Redshift ML focuses on building AI models based on supervised learning, which is the most popular approach to AI today. Unlike alternatives like unsupervised learning or reinforcement learning techniques, it calls for existing data that someone has already labeled. Images of road signs could be labeled as signs, whereas images of lollipops, books, or semi-trailers with arrows on them that bear a passing resemblance to signs could be labeled as not-signs. Training data could also be snippets of natural language indicating certain sentiments, vibration data from turbines correlating with impending failure, or customer transactions pointing to specific behaviors.

The more of this data an AI scientist can get hold of, the better. It helps to increase accuracy, especially among edge cases where data is easy to mislabel. As the level of accuracy increases, the value of that AI becomes more useful. Cloud-based AI systems with high accuracy and lots of computing power can make decisions about data at velocity and in volume.

Dealing with complex AI workflows

The problem with supervised learning has always been managing the training workflow. It's a complicated process and keeping track of all the steps is difficult. It begins with selecting the training data, which might come from multiple sources. That data must be cleaned and prepared for consumption by the AI training program, which is often a separate tool or library.

A programmer must choose the most appropriate algorithm for training that data. These vary according to the type of data you're handling and the outcome you're looking for. For example, deciding how to label a discrete piece of data is more likely to need a classification algorithm. If you're predicting a continuous quantity, such as the price of an asset over time, then a regression algorithm might be more appropriate. There are different types of regression, too. After selecting your algorithm, you'd need to tweak further aspects of your AI training structure, known as hyperparameters, to suit the input data and output.

Armed with an appropriate program, you must then begin the training. This will often produce subpar results, meaning that you must go back and tinker with your code and/or data, tuning it to produce better results. This takes multiple runs, which is where most of the work lies in the AI modeling process. Even when training in the cloud it's important to refine this as efficiently as possible because training is a compute-intensive process, and each run incurs a computing cost.

Then comes deployment. When the model is good enough, someone must roll it out and then monitor it as it makes decisions about production data (known as inference). That includes keeping track of cost and validating the accuracy of the model's decisions. Finally, admins must keep the inference running smoothly, allocating sufficient resources to handle the inference process.

How Redshift ML helps

These are specialized jobs that typically take multiple team members. AWS Redshift made it easier by drawing structured and semi-structured data together from multiple sources, including AWS S3, and molding it into different views. Amazon also introduced the Sagemaker tool to automate the training process.

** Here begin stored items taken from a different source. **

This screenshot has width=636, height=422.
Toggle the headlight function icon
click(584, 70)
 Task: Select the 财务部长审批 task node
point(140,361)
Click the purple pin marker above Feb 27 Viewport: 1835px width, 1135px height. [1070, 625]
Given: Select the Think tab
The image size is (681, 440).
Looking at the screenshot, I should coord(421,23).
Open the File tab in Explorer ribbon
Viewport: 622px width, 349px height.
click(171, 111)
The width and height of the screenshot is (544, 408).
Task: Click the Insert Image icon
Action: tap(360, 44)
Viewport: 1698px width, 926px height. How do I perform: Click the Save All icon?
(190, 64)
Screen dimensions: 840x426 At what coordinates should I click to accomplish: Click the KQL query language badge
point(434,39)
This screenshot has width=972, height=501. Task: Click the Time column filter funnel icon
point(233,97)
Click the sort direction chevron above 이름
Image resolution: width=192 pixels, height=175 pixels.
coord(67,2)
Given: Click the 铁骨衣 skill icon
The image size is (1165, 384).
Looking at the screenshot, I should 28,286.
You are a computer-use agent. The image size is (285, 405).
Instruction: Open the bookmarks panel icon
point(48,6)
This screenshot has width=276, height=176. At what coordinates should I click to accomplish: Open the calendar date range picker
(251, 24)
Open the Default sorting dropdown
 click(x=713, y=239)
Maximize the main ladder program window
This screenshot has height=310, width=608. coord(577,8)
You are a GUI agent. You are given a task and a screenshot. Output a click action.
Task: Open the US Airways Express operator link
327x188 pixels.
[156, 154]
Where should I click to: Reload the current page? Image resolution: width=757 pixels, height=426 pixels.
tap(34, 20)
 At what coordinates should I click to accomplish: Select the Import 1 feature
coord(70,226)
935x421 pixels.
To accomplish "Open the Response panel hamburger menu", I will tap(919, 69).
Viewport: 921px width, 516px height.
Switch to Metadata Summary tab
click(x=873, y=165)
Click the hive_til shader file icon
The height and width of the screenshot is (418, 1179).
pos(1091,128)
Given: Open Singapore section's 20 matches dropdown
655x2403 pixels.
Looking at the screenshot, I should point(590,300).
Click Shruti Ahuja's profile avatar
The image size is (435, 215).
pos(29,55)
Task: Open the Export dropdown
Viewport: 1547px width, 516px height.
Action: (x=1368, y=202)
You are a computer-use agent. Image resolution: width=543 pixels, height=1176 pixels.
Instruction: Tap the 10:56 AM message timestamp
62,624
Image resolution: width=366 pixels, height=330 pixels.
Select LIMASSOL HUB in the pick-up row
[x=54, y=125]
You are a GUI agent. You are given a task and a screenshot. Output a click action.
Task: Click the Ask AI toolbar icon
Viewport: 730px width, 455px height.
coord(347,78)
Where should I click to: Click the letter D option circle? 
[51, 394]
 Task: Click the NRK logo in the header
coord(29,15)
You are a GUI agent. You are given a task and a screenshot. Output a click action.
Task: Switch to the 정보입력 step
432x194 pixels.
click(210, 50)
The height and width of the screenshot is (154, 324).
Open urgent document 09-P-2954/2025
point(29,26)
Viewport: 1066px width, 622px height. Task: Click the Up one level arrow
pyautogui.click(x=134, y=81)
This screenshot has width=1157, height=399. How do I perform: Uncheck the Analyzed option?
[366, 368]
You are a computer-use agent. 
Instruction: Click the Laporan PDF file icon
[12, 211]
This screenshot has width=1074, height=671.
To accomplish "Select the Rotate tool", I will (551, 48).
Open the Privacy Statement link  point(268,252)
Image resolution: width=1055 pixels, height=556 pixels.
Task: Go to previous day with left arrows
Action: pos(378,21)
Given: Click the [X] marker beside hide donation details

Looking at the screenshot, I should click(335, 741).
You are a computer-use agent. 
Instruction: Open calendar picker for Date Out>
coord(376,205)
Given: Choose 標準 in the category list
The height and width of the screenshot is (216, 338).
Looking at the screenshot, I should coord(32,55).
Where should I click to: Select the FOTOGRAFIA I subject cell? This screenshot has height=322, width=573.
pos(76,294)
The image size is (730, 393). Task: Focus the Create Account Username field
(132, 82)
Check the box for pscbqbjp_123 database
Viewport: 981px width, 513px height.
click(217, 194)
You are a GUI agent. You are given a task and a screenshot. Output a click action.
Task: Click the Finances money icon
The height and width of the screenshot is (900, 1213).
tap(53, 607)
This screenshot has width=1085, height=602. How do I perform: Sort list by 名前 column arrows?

This smoothed some of the wrinkles in the AI training workflow, but gaps between these tools still put a management burden on teams, forcing them to manage data exports.

Redshift ML created a more joined-up workflow. It enables data scientists to draw the data that they want for their training model directly from Redshift using SQL queries. This makes it easier to experiment with data inputs that might make your AI model more accurate. The product also automates data preparation and selects the most appropriate algorithm using a CREATE MODEL SQL command that builds the model for you.

Redshift ML then exports that data to an S3 bucket, making it accessible to Sagemaker behind the scenes. For this, it uses Sagemaker Autopilot, which automates a lot of the training work. Autopilot, which can also input tabular data directly from S3, handles the automatic model creation and uses model notebooks to report on model quality. It also provides model leaderboards, allowing users to compare and select models based on the best results.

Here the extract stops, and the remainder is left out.